Frank Baker: What's the matter with the Luau Lounge? They don't salt their peanuts?
Susie Diamond: Singing 'Feelings' knee-deep in paper orchids and plastic tiki lamps is not exactly my idea of a fun evening.
Frank Baker: Fun? Who promised you fun? We get paid, remember.
Jack Baker: You let that guy turn us into clowns tonight. We were always small time, but we were never clowns.
Jack Baker: Frank, if somebody requested "Chopsticks," you'd ask for the sheet music.
Susie Diamond: L stayed at the Hartford one time. You should see the rooms. All satin and velvet. And the bed... royal blue, trimmed in lace clean as snow. Hard to believe a room like that don't change your life. But it don't. The bed may be magic, but the mirror isn't. Still wake up the same old Susie.
Jack Baker: Who I fuck and who I don't fuck is none of your fucking business.
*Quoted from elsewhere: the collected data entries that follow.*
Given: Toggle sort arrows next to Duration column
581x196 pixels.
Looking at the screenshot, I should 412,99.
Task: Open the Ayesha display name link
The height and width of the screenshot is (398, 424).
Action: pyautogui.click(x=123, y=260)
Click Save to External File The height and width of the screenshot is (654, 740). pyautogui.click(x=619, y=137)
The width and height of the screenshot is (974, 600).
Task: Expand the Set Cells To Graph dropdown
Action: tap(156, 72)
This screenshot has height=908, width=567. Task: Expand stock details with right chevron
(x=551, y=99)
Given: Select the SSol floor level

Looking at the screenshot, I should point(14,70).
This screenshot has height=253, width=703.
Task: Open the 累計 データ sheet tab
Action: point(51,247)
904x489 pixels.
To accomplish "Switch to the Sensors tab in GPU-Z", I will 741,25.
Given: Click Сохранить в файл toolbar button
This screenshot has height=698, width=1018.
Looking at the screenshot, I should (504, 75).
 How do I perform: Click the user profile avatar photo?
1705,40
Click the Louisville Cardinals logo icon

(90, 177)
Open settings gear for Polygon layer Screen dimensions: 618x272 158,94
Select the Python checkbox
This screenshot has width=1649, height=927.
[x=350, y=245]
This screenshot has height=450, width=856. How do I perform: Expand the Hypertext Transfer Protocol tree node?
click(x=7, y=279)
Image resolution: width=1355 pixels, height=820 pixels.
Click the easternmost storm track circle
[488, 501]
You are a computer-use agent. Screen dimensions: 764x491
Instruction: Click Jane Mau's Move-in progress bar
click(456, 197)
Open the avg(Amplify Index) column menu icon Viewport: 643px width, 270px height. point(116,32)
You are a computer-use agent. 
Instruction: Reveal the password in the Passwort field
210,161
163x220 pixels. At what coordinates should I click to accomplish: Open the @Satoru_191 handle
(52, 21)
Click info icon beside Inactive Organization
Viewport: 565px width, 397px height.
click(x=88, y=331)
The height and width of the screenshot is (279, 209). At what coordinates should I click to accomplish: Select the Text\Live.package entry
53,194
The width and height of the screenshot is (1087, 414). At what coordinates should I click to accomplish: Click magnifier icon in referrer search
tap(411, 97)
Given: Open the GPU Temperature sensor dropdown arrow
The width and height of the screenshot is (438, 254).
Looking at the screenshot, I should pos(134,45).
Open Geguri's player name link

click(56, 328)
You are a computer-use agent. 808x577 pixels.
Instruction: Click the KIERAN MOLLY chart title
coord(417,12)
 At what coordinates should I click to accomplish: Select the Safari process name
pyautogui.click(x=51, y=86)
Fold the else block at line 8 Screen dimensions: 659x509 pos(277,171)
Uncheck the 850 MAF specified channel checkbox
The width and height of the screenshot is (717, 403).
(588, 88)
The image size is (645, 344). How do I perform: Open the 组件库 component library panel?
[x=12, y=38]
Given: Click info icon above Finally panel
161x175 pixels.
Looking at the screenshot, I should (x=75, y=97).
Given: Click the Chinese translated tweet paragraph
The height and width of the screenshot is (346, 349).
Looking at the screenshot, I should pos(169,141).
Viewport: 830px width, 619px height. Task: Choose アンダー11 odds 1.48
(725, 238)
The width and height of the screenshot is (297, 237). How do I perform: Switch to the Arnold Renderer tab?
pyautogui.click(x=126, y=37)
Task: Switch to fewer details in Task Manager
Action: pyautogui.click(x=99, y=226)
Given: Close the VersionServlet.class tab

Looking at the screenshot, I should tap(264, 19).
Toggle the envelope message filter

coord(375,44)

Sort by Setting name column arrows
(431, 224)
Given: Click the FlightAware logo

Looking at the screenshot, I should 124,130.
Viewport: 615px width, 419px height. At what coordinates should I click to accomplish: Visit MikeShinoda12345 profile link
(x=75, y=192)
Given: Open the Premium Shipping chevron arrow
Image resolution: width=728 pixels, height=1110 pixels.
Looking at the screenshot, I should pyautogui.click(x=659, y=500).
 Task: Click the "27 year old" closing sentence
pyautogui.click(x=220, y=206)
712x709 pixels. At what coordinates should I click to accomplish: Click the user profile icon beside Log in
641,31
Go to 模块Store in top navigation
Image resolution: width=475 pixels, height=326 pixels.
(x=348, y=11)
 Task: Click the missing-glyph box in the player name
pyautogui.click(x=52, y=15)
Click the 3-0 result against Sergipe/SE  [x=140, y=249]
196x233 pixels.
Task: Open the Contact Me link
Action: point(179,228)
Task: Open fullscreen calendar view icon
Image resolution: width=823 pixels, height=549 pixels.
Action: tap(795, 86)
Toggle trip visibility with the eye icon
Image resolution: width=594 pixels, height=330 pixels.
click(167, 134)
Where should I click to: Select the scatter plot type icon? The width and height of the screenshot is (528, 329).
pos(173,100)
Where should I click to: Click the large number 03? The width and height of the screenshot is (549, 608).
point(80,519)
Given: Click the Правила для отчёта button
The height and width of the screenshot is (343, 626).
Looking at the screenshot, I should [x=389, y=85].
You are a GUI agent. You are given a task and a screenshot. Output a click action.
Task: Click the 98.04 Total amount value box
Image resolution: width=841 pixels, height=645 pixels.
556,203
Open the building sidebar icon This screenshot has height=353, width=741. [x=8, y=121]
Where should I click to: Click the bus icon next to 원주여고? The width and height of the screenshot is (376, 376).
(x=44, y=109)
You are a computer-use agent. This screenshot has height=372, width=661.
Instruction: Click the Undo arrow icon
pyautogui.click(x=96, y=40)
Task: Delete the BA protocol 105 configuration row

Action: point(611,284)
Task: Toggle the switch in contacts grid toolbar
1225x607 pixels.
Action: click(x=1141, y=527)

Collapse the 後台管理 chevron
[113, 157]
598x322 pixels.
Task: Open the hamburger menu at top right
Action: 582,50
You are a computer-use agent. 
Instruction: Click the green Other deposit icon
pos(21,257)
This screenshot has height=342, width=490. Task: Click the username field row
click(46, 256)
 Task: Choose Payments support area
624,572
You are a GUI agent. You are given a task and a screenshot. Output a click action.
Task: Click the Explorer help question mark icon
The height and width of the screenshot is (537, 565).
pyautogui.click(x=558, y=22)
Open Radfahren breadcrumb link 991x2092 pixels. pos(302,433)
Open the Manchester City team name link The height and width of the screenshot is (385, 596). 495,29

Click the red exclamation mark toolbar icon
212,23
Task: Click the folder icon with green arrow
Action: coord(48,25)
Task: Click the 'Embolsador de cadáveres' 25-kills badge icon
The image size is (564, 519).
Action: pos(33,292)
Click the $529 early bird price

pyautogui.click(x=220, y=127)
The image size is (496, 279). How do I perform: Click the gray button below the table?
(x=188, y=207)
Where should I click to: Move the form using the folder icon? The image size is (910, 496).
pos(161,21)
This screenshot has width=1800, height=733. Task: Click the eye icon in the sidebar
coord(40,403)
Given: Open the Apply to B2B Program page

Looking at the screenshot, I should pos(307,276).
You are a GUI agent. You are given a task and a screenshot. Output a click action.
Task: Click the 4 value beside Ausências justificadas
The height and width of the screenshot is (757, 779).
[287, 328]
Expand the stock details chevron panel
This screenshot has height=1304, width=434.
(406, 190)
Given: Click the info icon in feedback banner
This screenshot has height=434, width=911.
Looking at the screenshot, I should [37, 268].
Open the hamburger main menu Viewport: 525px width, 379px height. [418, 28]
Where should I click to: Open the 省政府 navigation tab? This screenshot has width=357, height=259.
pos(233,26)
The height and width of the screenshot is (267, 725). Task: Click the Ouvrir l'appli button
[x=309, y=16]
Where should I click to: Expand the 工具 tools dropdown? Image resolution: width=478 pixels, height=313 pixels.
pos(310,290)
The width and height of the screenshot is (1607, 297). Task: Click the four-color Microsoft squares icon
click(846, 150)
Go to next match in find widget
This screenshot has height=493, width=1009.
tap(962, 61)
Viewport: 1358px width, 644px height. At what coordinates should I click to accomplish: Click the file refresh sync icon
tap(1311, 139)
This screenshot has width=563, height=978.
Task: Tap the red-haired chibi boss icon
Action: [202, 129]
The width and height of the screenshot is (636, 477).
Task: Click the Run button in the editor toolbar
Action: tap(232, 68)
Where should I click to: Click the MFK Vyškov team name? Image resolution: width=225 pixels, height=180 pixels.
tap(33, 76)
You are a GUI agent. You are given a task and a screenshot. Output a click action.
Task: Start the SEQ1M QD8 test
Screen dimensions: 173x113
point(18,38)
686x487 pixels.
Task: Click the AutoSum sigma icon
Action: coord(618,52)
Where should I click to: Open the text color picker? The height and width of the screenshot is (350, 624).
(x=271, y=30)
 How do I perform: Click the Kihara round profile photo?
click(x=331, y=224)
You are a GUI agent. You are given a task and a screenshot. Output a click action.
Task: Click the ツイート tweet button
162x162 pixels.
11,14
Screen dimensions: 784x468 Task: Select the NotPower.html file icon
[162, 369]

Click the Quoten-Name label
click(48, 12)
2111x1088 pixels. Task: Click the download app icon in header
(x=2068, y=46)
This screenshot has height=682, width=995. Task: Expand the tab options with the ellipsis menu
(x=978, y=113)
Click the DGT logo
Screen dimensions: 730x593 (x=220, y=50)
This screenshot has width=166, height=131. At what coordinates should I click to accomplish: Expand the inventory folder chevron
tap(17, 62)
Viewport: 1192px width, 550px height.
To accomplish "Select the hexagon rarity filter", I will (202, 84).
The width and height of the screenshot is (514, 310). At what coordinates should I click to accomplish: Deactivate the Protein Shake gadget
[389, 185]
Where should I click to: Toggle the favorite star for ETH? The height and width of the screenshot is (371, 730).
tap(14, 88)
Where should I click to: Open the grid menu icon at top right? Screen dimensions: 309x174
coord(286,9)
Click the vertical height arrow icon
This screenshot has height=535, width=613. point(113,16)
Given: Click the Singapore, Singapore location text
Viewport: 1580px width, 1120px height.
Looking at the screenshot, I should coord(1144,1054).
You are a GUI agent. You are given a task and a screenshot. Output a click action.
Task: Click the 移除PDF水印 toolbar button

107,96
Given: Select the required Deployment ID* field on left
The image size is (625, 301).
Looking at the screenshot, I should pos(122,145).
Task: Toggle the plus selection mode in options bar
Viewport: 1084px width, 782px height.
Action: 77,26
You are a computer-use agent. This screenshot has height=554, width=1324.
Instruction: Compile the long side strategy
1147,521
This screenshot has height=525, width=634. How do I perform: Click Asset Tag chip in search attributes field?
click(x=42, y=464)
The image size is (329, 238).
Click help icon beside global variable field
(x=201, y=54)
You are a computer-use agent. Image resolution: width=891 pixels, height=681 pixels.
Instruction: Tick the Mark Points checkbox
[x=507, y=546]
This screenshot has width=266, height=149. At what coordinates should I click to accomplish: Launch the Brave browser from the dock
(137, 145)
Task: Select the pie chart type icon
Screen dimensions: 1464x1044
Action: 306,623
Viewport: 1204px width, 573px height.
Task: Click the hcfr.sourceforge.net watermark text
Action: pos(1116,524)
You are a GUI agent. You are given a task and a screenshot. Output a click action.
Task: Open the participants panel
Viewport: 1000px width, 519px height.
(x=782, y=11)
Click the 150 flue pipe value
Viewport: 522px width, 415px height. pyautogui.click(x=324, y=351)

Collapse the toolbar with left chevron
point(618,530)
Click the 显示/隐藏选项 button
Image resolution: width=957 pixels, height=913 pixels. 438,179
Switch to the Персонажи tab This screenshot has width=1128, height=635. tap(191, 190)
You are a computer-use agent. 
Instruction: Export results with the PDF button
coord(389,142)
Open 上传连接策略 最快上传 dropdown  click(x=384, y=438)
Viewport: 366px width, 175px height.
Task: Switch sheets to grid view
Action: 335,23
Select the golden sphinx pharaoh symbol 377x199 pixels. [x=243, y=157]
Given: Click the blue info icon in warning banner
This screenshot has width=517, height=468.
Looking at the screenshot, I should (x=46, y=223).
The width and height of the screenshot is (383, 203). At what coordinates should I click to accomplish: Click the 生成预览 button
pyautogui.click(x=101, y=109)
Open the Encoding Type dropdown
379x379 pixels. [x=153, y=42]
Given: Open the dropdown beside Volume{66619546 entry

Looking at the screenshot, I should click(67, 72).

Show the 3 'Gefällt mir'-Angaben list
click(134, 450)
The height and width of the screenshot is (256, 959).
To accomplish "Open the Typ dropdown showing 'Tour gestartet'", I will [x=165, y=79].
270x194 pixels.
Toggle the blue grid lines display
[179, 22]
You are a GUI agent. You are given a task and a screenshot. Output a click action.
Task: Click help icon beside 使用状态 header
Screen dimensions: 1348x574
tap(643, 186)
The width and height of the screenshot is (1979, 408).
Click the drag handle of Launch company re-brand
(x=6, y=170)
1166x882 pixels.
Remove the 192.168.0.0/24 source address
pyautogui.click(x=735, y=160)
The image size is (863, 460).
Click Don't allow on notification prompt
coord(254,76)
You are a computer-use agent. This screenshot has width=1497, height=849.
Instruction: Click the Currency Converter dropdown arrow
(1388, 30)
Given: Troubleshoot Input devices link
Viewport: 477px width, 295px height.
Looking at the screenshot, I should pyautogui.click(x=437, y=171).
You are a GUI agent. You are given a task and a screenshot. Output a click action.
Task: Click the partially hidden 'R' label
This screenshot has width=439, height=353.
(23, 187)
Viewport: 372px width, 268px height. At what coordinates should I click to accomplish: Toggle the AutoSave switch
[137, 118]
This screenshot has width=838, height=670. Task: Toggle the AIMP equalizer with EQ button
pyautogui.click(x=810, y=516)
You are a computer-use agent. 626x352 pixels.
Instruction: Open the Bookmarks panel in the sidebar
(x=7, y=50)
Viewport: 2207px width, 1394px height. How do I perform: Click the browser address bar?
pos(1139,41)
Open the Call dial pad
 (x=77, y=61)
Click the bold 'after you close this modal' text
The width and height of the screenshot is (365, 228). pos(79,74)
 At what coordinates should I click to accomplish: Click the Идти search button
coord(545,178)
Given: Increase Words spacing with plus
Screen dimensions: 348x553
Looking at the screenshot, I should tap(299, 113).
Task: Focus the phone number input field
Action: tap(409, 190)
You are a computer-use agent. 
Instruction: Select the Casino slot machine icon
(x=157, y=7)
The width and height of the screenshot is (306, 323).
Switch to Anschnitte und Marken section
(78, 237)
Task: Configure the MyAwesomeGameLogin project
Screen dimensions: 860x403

Jack Baker: You look good.
Susie Diamond: You look like shit.
Jack Baker: No, I mean it. You look good.
Susie Diamond: I mean it, too. You look like shit.
Susie Diamond: You don't give a fuck, do you, about anything?
Susie Diamond: So, make any resolutions?
Jack Baker: No, you?
Susie Diamond: Nah, I figure all that stuff's a bunch of crap, anyway. You do what you do, right?
Jack Baker: What's happened to you? Have you been kissing ass so long, you're starting to like it?
Frank Baker: I'm sorry. I'm a bit wound up.
Jack Baker: Frank, you're a fucking alarm clock.